Although all MEB-based VWs have been shaped by Klaus Bischoff and his team—a consistent design theme includes a contrasting roof, C-pillars split at the base, and a double-kink lower window line—rumor has it that Jozef Kabaň is moving from Skoda to northern Germany to become the marque’s new creative director.
Since MEB is flexible in length, wheelbase, width, and depth, there is no need for a bespoke high-floor CUV/SUV application. Standardized items include axles, drive units, and the human-machine interface platform. VW is preparing its MEB architecture for 100-, 200-, and 400-volt docking stations. In terms of battery technology, e-motors, modular electronics, and transmission technology, VW is seeking affordable, large-scale solutions and plans to produce almost all drivetrain elements in-house. This may not be the most economical approach, seeing how VW expects to build 1 million BEVs per year by 2025, but it should keep the unions happy and sure helps VW catch up with the rest of the world in terms of know-how and component integration.
All power and torque figures are tentative, seeing how the first MEB-based production model is still about four years away, but the BEV powertrain portfolio stretches from a single 60kW unit to two 85kW motors paired with one 60kW element for a maximum grand total of 230kW (308 hp). The strongest transmission can handle up to 270Nm (200 lb-ft of torque). Segmentation will not only be by power and torque, but also by driving range. Here, the three relevant (and highly price-sensitive) thresholds are 200, 300, and 400 miles on a single charge.

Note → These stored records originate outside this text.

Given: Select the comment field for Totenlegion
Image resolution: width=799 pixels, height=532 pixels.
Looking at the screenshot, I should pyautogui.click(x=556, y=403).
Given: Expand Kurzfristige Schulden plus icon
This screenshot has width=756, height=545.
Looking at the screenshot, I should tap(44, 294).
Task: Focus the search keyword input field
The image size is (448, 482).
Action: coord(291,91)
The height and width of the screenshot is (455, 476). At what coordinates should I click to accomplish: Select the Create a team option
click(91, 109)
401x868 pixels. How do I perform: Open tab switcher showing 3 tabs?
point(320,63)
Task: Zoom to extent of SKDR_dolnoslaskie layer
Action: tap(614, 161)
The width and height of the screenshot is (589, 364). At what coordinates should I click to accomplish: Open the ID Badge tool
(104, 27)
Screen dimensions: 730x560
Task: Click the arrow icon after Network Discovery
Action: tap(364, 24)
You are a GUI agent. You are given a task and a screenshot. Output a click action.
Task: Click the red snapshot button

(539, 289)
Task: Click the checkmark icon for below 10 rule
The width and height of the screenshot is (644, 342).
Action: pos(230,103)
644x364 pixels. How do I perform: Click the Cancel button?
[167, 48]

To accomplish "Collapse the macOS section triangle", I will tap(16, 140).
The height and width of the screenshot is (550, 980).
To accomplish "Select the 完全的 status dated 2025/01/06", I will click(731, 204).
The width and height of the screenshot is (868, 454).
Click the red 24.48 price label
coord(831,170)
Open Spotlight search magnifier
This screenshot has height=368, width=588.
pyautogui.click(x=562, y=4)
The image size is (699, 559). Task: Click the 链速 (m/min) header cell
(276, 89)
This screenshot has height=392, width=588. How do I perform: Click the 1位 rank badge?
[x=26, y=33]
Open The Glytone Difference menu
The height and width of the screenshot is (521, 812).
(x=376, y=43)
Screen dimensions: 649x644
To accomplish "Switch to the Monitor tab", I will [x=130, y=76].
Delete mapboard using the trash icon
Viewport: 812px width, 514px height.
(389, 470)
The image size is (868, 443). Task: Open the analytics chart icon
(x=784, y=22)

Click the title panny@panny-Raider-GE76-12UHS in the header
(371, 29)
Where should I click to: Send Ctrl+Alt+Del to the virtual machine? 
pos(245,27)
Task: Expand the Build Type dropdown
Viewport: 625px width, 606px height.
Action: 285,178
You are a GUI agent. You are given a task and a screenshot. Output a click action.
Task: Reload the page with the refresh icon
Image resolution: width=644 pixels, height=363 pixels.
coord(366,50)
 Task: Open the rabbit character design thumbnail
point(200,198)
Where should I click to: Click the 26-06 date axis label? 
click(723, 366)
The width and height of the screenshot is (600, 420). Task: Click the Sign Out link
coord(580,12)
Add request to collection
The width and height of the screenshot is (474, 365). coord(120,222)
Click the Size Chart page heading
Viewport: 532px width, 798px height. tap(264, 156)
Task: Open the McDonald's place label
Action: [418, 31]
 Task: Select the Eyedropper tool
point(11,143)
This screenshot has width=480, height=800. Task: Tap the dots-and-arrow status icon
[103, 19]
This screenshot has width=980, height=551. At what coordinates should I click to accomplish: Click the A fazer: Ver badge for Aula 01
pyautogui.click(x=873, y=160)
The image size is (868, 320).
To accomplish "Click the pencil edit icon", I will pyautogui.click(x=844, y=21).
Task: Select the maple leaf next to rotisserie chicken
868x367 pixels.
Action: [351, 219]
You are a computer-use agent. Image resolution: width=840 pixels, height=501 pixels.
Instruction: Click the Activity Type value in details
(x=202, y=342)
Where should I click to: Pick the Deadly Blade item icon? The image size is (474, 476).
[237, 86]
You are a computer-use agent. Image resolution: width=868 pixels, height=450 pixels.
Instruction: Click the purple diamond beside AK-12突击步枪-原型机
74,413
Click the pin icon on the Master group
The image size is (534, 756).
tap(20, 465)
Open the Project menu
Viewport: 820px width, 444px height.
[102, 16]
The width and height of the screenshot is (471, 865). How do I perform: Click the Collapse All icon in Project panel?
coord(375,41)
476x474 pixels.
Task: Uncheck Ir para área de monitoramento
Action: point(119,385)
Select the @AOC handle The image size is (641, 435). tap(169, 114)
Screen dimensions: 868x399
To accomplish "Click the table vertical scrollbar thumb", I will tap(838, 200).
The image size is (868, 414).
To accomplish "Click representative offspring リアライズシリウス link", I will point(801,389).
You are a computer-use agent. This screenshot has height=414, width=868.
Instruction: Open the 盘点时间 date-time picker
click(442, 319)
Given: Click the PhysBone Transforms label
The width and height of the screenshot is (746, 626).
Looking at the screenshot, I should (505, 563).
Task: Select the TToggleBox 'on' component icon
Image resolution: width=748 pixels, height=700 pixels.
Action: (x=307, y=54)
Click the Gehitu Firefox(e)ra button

With MEB and the BEVs built on it, VW hopes to address future customer requirements, the needs of mobility providers such as Uber and Lyft, and bespoke mobility solutions and transportation services supported by its new partner Gett. “I am confident that our take on electromobility is going to increase the public awareness of things done right,” Stackmann says. “With MEB, VW is in a strong position to defend the middle ground one level below premium. Make no mistake: We still treasure the values of the traditional world like driving pleasure, but at the same time we embrace the qualities of the postmodern world like urban mobility and digitalization.”
This brave new electric world could bolster VW’s tarnished brand image, helping the automaker become friendlier, purer, and more modern, but the products and the infrastructure required for them are still in their infancy. While VW Group boss Matthias Müller’s predecessors did not handle the combustion principle of Rudolf Diesel as well as they should have, Thomas Edison’s findings may well give Volkswagen a second chance.